Once again, as if following a pattern, the Wests waited until November before searching for another victim. It was another 15-year-old girl, Shirley Ann Hubbard, who, like Carol Cooper, had been in care since her parents split up. She was working as a trainee shop assistant in Debenhams in Worcester, and on 5 November 1974, she went to have tea at the home of a youth who also worked in the shop, Daniel Davies, and they went to a cinema. She arranged to go out with him again the next day, but never returned to the shop. She was on her way home to her foster parents in Droitwich when she disappeared. When her body was found in the Wests’ cellar, her skull was completely covered with a mask of adhesive tape, and plastic tubes had been inserted up her nose to allow her to breathe.

Juanita Mott, 18, the last of the women found buried in the basement, was another of the Wests’ lodgers. Like so many of the victims, she had found herself without a home when her parents split up. She had lived in a flat with a boyfriend for a while, then moved into Cromwell Street, but soon left there, for reasons that are not clear, and moved in with a friend of her mother’s at Newent. She was due to baby-sit a large group of children on 12 April 1975, when the woman she was staying with was to be married, but on the previous day she left Newent for an evening out. It seems fairly certain that she either returned to see someone at Cromwell Street, or was offered a lift by the Wests. When her body was found, there was also a clothes line that had been used to tie her—it came from Mrs West’s back garden. When asked later whether she had not noticed that one of her clothes lines had gone missing, Rose West replied that there were clothes lines all over the place as Fred West had an odd habit of picking up bits and pieces of rope and bringing them home. Juanita’s sister Belinda continued to frequent the Cromwell Street house, unaware of the part played in her sister’s disappearance by the Wests.

__What the task requires__
Continue the account of the Wests' victims from the point where it ends.

__Given data__
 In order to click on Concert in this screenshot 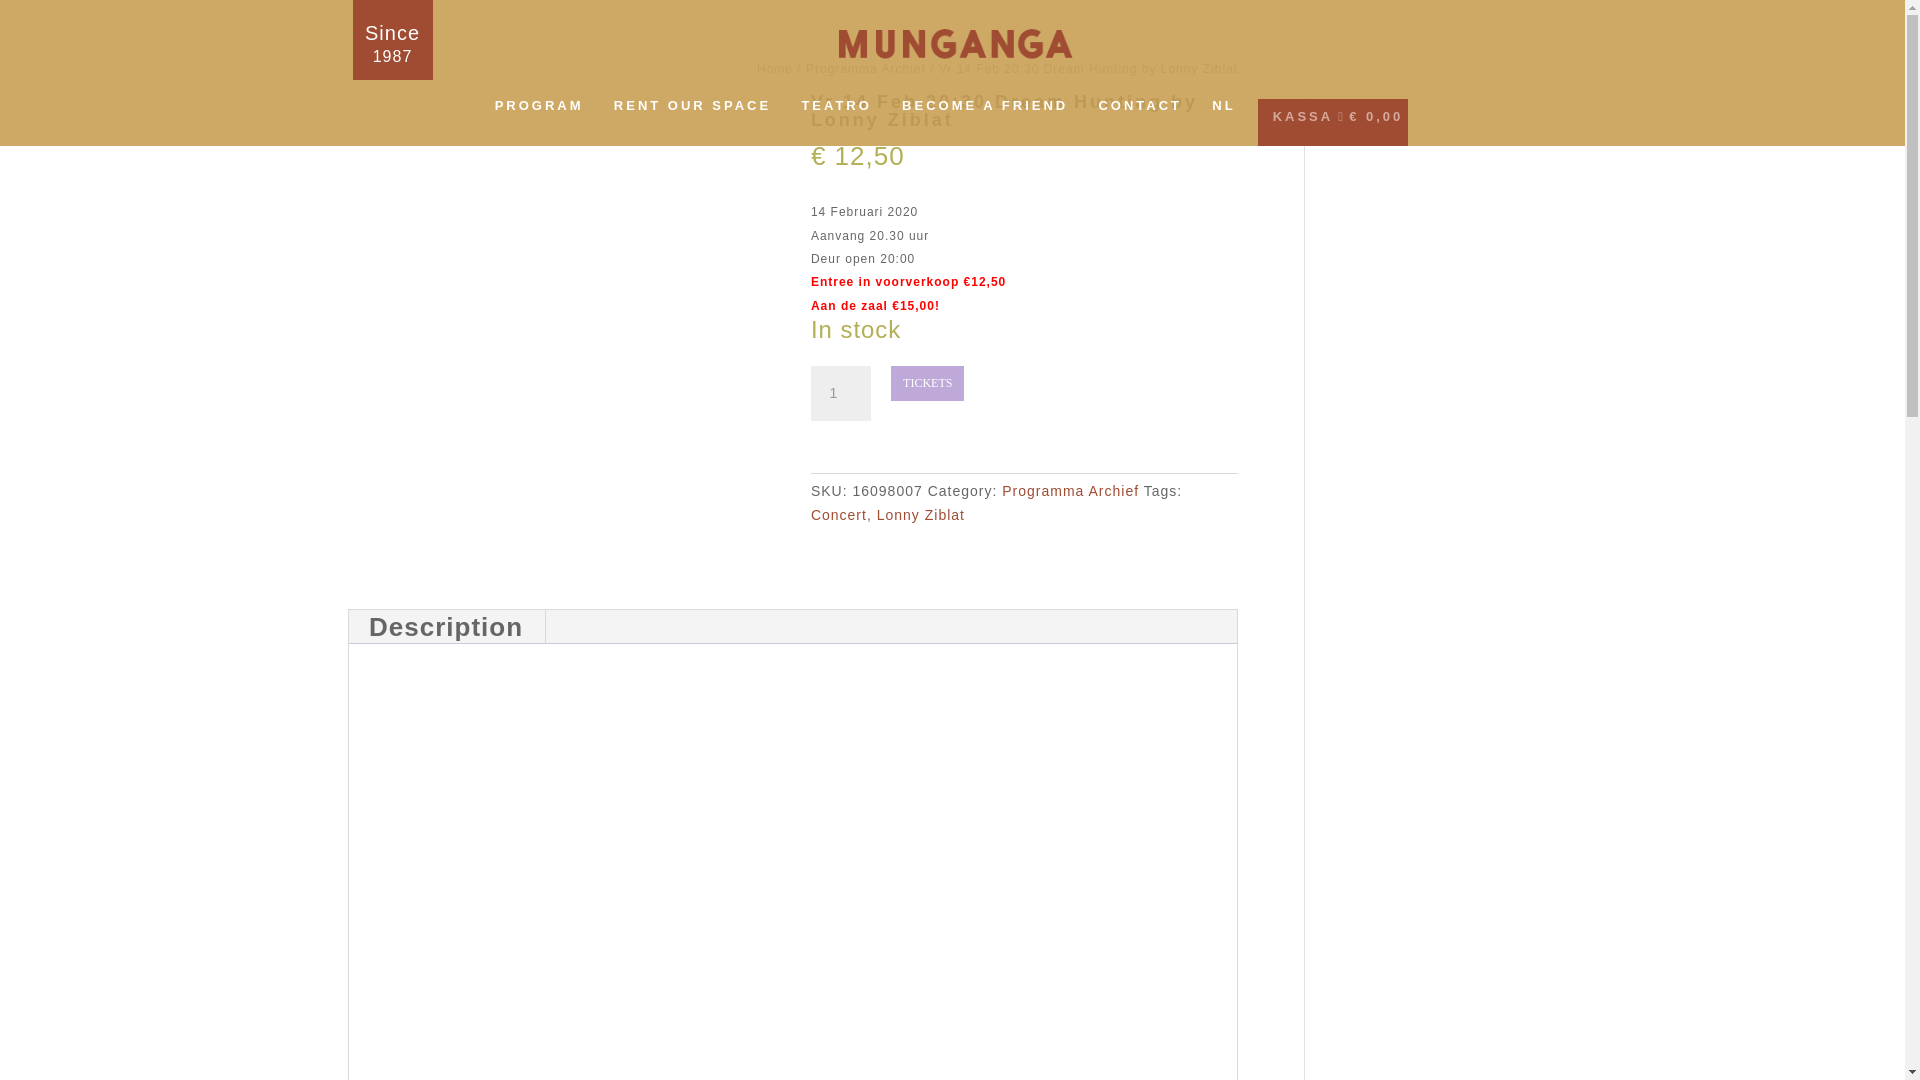, I will do `click(838, 514)`.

__Answer to this task__
After the death of Juanita Mott, there is a three-year gap before that of the next victim, Shirley Ann Robinson. It is unusual for serial killers to stop killing for that long, and it may be that Fred West, having filled his basement with as many bodies as it would hold, began burying victims elsewhere—he later told his son Stephen that there had been other victims. But West was a fertile liar, and it may be that this was fantasy.

What we do know is that, in 1975, a 13-year-old girl called Sharon Williams was taken to 25 Cromwell Street by a friend who lived in the same children’s home, Russet House. Like so many of the Wests’ victims, she came from a broken home. She was also to allege that her father and brother had sexually abused her. Rose West treated her kindly, and she often called at Cromwell Street. In 1976, she moved to the Jordan’s Brook Children’s Home. On Fridays she was allowed to go to spend the weekend in Tewkesbury with her mother, and on her way to the bus, often called in at the Wests. They had sent her a birthday card on her fifteenth birthday.

One night in the summer of 1977, she ran away from the children’s home and spent the night walking the streets. The following evening she called at 25 Cromwell Street. It was 11 o’clock at night, and the door was answered by Rose West, dressed only in a bra and panties. She was taken into the lounge, and sat beside Rose on the sofa. As she was crying and explaining her problems, Rose began kissing and caressing her breasts through her blouse. Sharon pushed her away. Rose then got her a blanket, and the girl slept on the settee. The next day she was found on the streets by the authorities and taken back to the home. She lost her privileges, and it was six weeks before she again called on the Wests.

Again it was Rose who let her in. Sharon had to hurry to the toilet—a bladder cyst had made her incontinent, and she left her wet knickers in the lavatory. When she came out, Rose told her there were two girls of her own age in the next room, and took her in. It proved to be a bedroom, and Sharon was startled to discover that the two girls were naked, and that Fred was wearing only his shorts. One girl was black, one white, both about fourteen. Rose West put her arms around Sharon and said that it was all right to feel and touch and enjoy affection. Then she unbuttoned Sharon’s dress, and went on to undress her until she was naked. After this, Rose went over to Fred and did a kind of strip tease, wriggling seductively as she undressed.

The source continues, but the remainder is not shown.